Open asb2111 opened 3 weeks ago
This is an excellent point.
Once a candidate is created by the Gaussian process model, we pass that to tune_grid()
. It fits the new candidate for each resample, makes appropriate predictions, and gets metrics.
We would have to make substantial changes to tune_grid()
to skip the preprocessor. Also, we’d also have to have it save each of the fitted models from the previous fit (assuming that the preprocessor is the same), take that as input, and then start the process when the supervised model is trained (for each resample).
We’ll have to consider this to see if there is a less invasive approach than the one described above (I don't think we can do that).
If there is nothing to tune in the preprocessor, could it be 'baked' prior to starting the tuning process altogether? Then the workflow gets modified to use the baked data and no preprocessor, the tuning is conducted, and then everything gets repackaged at the end? Maybe this is too much work for too little gain in a special case.
Unless you are using a validation set, we would not want to fit the preprocessor on the entire training set then fit the model on a potentially different data set (i.e., one that was a resample)
I'm thinking if we are passing in resamples we could bake the preprocessor on each resample in advance, or something like that.
Ok, I've tried hacking this together and I see why it won't work. The workflow expects the data in each resample to look similar (same columns, etc), but if we preprocess and glue the resamples back together, each resample could have different columns, and that breaks things down the line.

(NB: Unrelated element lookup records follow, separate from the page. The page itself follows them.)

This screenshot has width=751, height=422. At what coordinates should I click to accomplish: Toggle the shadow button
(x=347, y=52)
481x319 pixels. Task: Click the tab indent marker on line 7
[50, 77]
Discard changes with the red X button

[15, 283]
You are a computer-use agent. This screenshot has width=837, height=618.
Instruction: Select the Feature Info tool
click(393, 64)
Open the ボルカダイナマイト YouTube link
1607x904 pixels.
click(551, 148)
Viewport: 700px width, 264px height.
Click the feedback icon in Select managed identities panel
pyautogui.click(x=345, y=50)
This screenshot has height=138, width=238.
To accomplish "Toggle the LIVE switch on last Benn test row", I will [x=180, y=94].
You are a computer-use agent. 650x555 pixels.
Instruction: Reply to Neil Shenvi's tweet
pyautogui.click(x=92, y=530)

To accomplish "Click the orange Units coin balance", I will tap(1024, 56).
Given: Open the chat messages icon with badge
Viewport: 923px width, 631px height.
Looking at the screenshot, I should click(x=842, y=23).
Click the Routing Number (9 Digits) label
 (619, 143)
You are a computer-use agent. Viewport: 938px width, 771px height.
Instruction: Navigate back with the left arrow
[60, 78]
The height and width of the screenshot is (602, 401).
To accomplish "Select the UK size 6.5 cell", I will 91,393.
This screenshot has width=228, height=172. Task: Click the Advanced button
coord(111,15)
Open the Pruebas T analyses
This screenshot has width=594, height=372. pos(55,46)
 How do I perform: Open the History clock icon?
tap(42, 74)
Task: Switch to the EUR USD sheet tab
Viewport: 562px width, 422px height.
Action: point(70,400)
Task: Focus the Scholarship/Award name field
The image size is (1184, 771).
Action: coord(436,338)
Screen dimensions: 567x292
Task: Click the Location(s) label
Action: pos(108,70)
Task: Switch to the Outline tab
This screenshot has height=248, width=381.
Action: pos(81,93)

FWIW, I brought all this up because I have a workflow that involves step_lincomb
which takes a very long time to run.
Feature
Currently, it appears that
tune_bayes
recomputes the entire preprocessor during every iteration, even if the preprocessor has nothing to tune. This can lead to a substantial amount of unnecessary computation as the preprocessor should only need to be executed once and could be reused for all iterations.